- L'Express: De quand date votre amitié? - Edmonde Charles-Roux: De l'invasion de la Hongrie par les Soviétiques, en 1956. A l'instant où nous apprenions la nouvelle, quelqu'un a dit: «Les Aragon doivent être très seuls.» J'ai pensé: «Ils doivent être si seuls que je vais aller les voir.» Je suis partie sur-le-champ pour le moulin de Saint-Arnoult-en-Yvelines, accompagnée de Maurice Druon. Il était 6 heures du soir. Là, nous les avons trouvés, effectivement seuls et foudroyés. Nous sommes restés ensemble jusqu'à l'aube.

- En fait, on était ami «des» Aragon, «en bloc», si l'on peut dire. - Ils formaient un tel couple qu'on ne pouvait être l'ami de l'un sans l'être de l'autre. Quoi qu'il ait été affirmé après la disparition d'Elsa, et sur ce sujet on ne peut pas m'en conter. J'ai passé suffisamment de week-ends avec eux, dans des maisons où les cloisons des chambres ne laissaient aucun doute sur l'entente réelle d'Elsa et Louis. A sa mort, Aragon a annoncé: «Elle est irremplaçable. Mais, maintenant, il ne faudra s'étonner de rien.»

- Est-il arrivé qu'il vous fasse de la peine? - A la fin, j'étais triste de le voir s'abîmer. Il était généreux de son amitié et fidèle; il se préoccupait des chagrins d'amour des femmes et, quand il estimait que ça suffisait, il devenait sévère: «Faites attention, cela vous enlaidit.»

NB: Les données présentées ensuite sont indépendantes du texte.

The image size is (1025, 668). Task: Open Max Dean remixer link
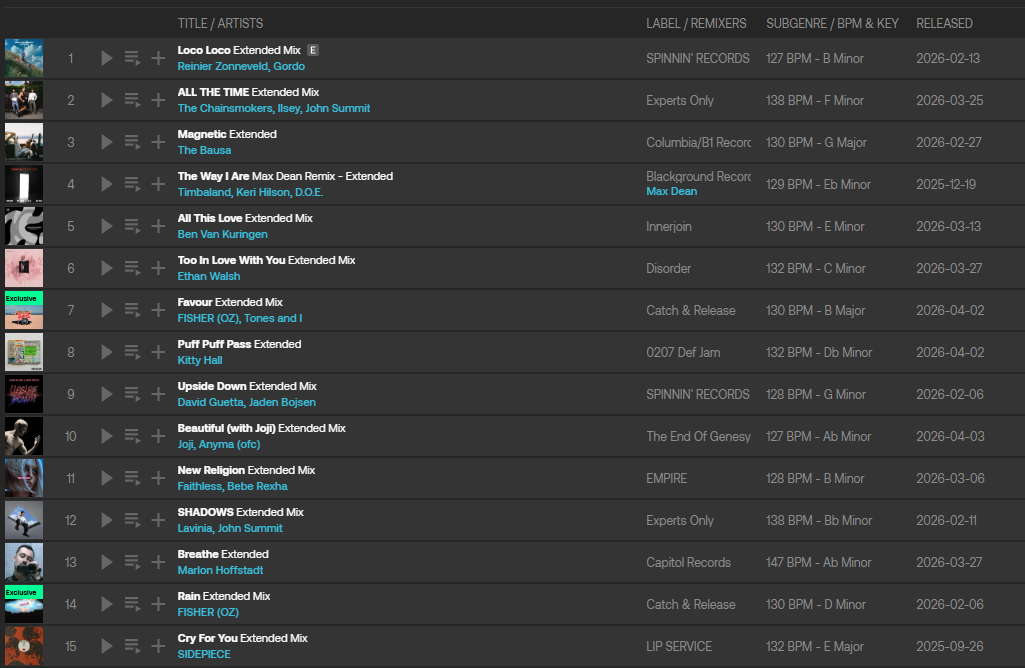click(671, 191)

- Etait-il un être faible, capable de se renier, comme l'en accusait Eluard, et snob? - Snob, oui. De la même manière que Balthus et avec les mêmes origines. Pas comme Proust, dont il aimait dire: «Ce n'est pas quelqu'un avec qui je sortirais dîner.» Vous savez, les gens que l'on traite de snobs sont aussi ceux qui font avancer l'art, les idées et la littérature. Faible? Si on le compare à Elsa, oui. Aragon détestait l'affrontement. La force d'Elsa le protégeait, y compris de lui-même. La seule chose qui le rendait fou, c'étaient les attaques contre elle; on a oublié que pour une grande partie de l'intelligentsia française elle était la femme à abattre. Lui était le penseur, elle la cible. A-t-il renié le surréalisme, qui a été l'expérience la plus importante de sa vie? Je ne le connaissais pas à cette époque. En tout cas, il n'a pas renié sa famille, ni dissimulé ses origines, qui furent ses blessures essentielles. Une mère dont il était officiellement le jeune frère... Un père, préfet de police, qu'on lui présentait comme son oncle, puis comme son parrain. Le nom qu'il portait n'était celui de personne. L'attraction qu'Aragon éprouvait pour les étrangères venait de son enfance. Elsa était pour lui l'éternelle étrangère qui l'interpellait sur cette permanente question: Qui est-on lorsqu'on est de nulle part?

- A un moment, être leur amie vous a porté préjudice. - Oui. J'ai été renvoyée de la direction de Vogue en partie parce que j'étais une proche de «ces communistes» et que j'avais osé les faire écrire dans le journal.

- Que pensez-vous de ce jugement de Pierre Daix: «Le pire drame d'Aragon fut le communisme»? - Son pire drame, c'était sa vie. Ses interrogations désespérées: «Pourquoi mon rapport avec l'Histoire est-il tellement douloureux? Ça s'est passé, j'étais là et je n'ai rien fait...» Il ne supportait pas d'avoir été le contemporain de l'Holocauste. Il considérait que les peintres disposaient d'une échappatoire avec le jeu des couleurs, l'harmonie des formes, que la littérature ne permet pas. Matisse pouvait s'en sortir, lui non. C'est la question que pose Reverdy: Comment écrivez-vous, alors que les Allemands sont là? Si vous mettez en parallèle le noir absolu de Reverdy et les couleurs éclatantes de Matisse, vous avez une photo du drame d'Aragon.